* [Problem statement]: Convert the data from the line containing "You are a computer-use" through the line containing "Instruction: Open the Device menu" into a JSON list of strings with one string per line, skipping any blank lines.
Start of Raw records
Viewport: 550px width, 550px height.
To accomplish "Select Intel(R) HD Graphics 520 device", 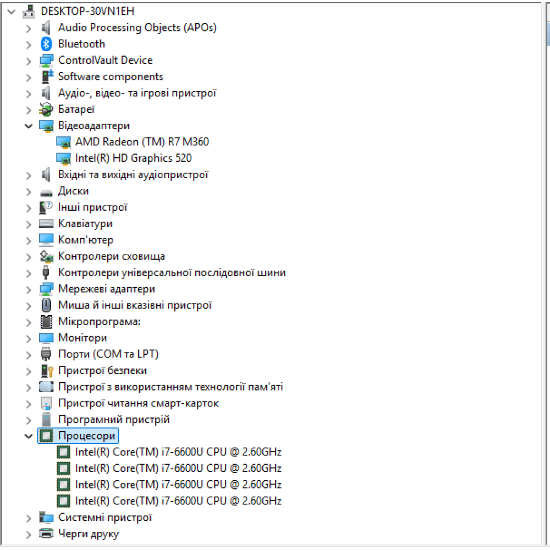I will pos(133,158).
End of Raw records
Start of Raw records
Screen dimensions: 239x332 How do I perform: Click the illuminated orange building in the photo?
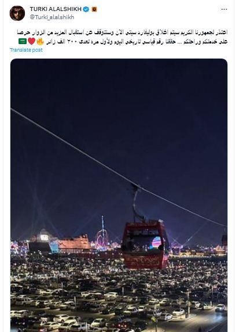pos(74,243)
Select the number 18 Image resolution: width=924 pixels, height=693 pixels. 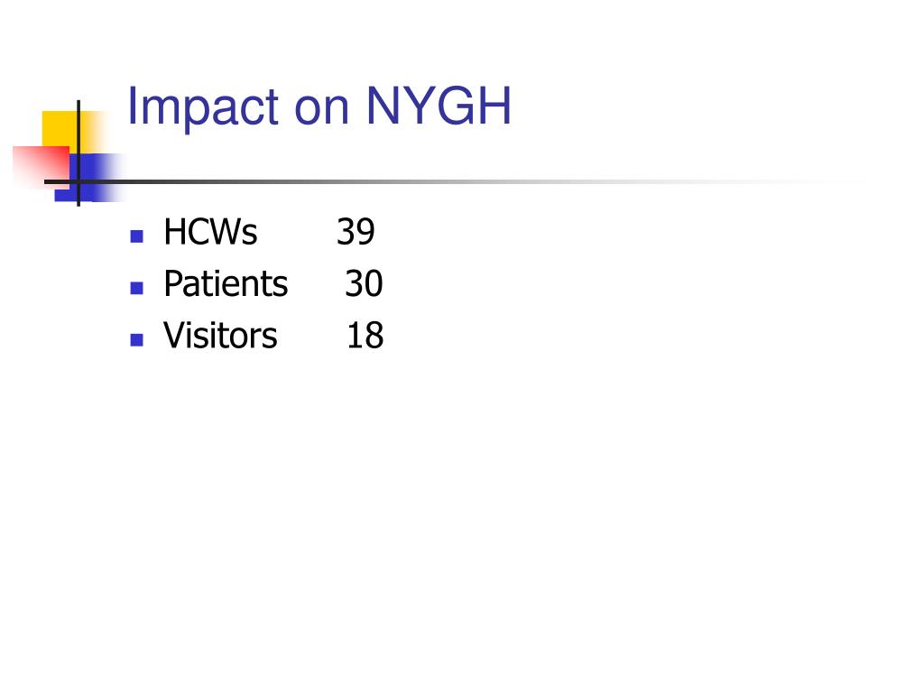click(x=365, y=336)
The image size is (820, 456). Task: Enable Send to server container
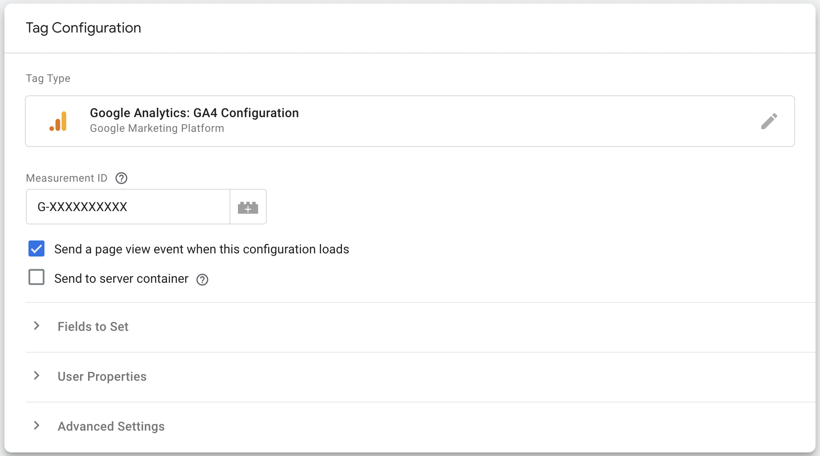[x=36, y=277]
End of Raw records
Start of Raw records
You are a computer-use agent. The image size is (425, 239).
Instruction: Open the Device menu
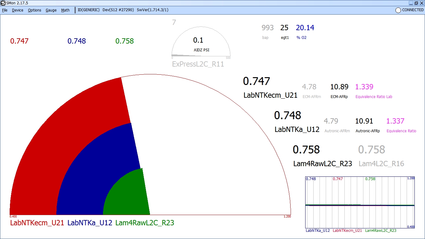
End of Raw records
* [Result for this exercise]:
[
  "You are a computer-use agent. The image size is (425, 239).",
  "Instruction: Open the Device menu"
]